Task statement => Using the data beneath this instruction, retype only the lines from the one that contains "Dienste (1440, 509)" down to the one that contains "WordPress (910, 1414)", both included, exactly as they appear.

Records provided =>

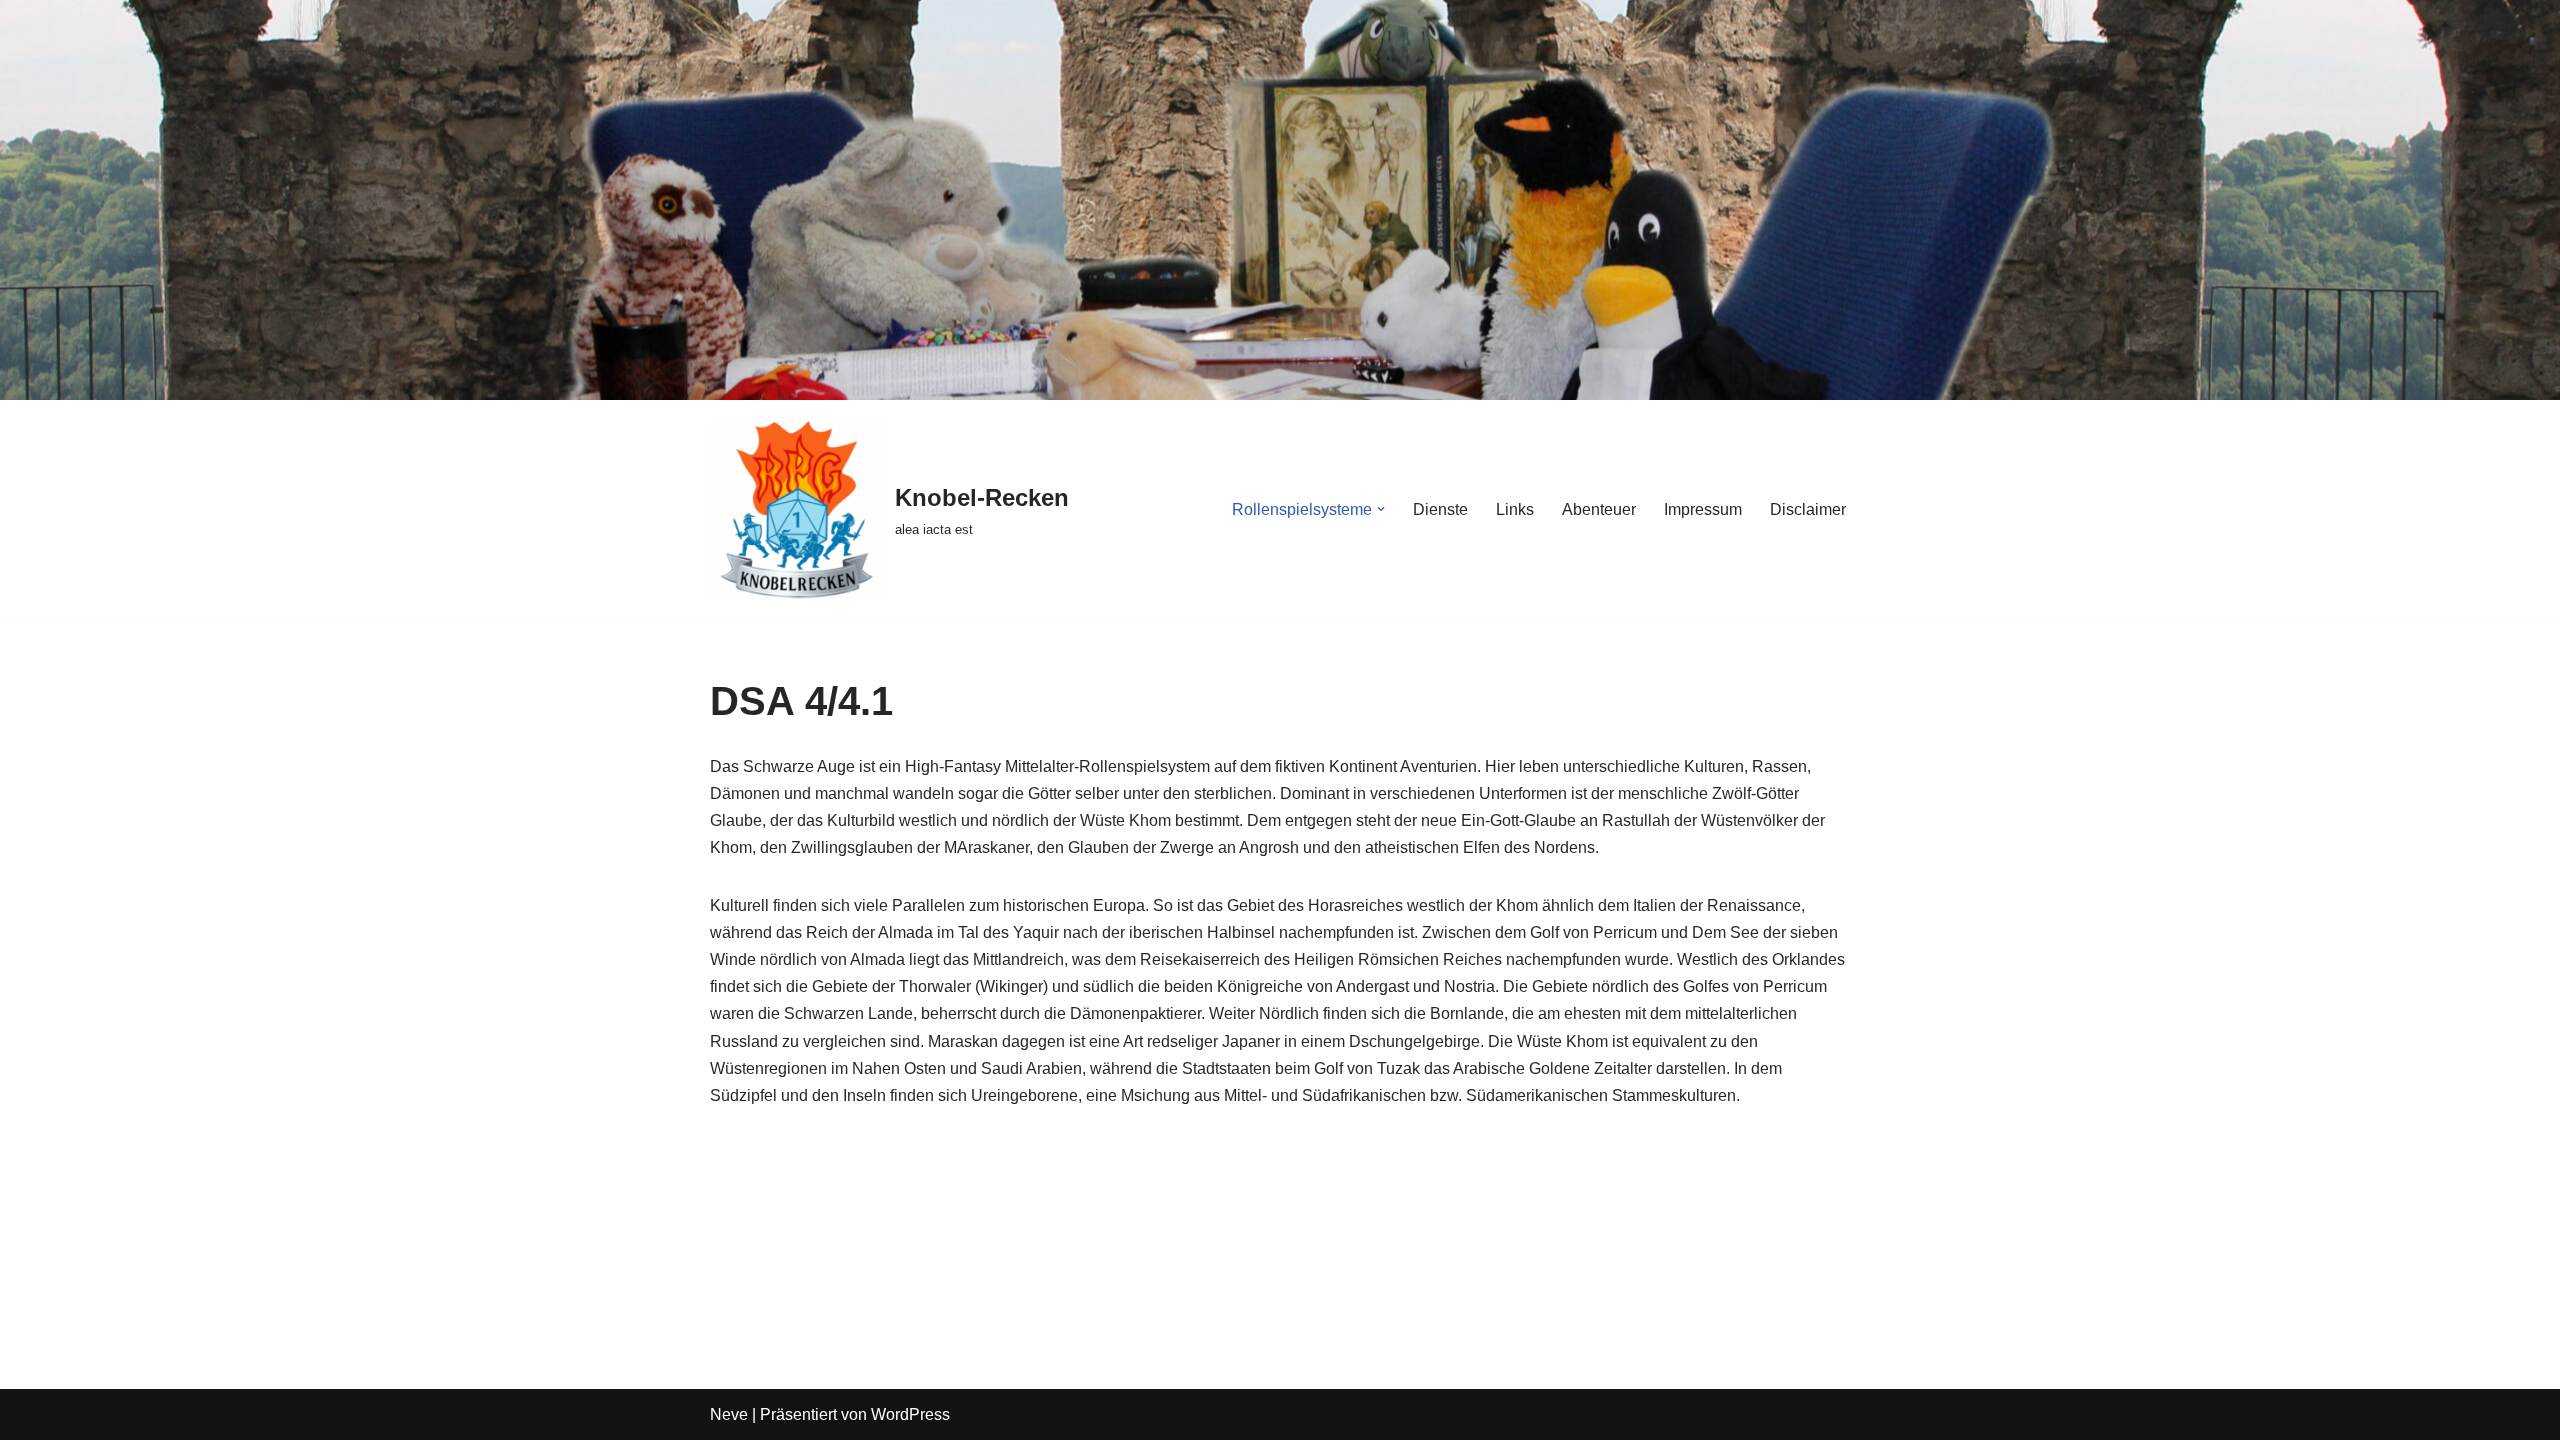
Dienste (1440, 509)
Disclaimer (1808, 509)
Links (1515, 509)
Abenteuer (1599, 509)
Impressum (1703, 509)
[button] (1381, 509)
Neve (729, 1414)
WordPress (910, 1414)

---

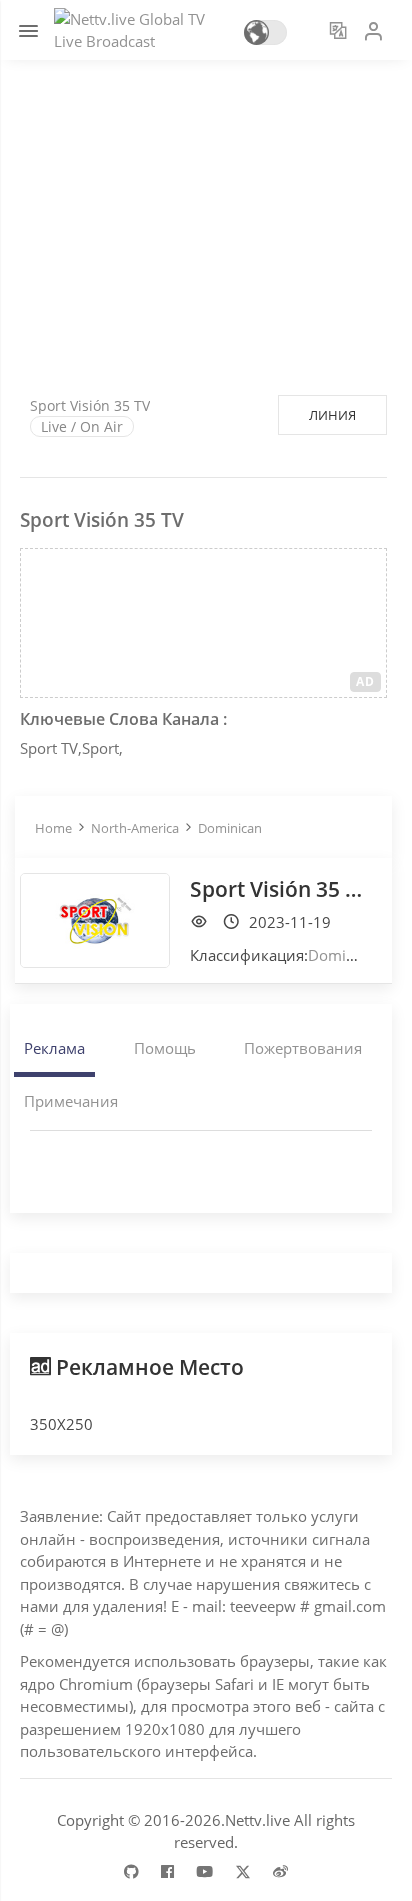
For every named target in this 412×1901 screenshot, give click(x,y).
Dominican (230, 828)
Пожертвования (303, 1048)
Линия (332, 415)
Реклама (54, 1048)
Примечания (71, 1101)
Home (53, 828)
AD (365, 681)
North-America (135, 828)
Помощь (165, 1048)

---

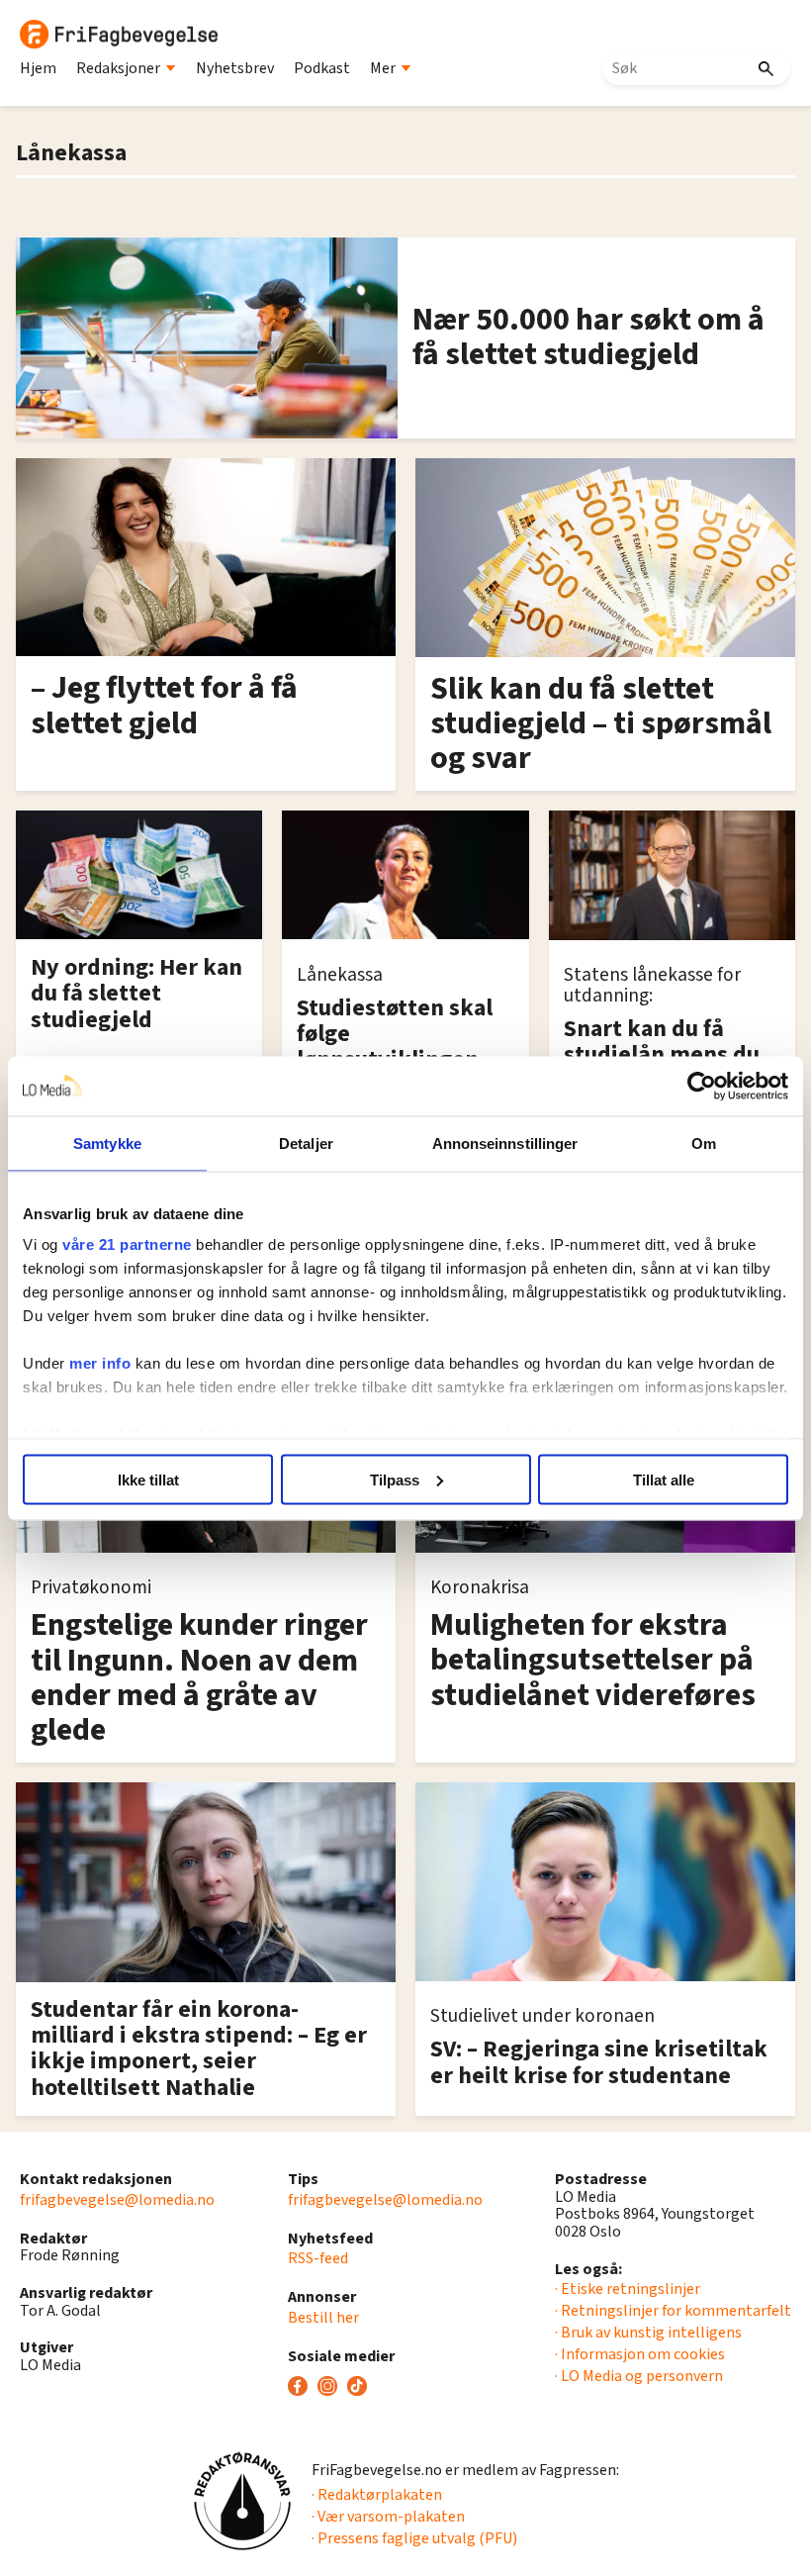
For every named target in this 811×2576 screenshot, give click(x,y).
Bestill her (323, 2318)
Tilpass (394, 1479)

Result for this task =>
Dienste (1440, 509)
Disclaimer (1808, 509)
Links (1515, 509)
Abenteuer (1599, 509)
Impressum (1703, 509)
[button] (1381, 509)
Neve (729, 1414)
WordPress (910, 1414)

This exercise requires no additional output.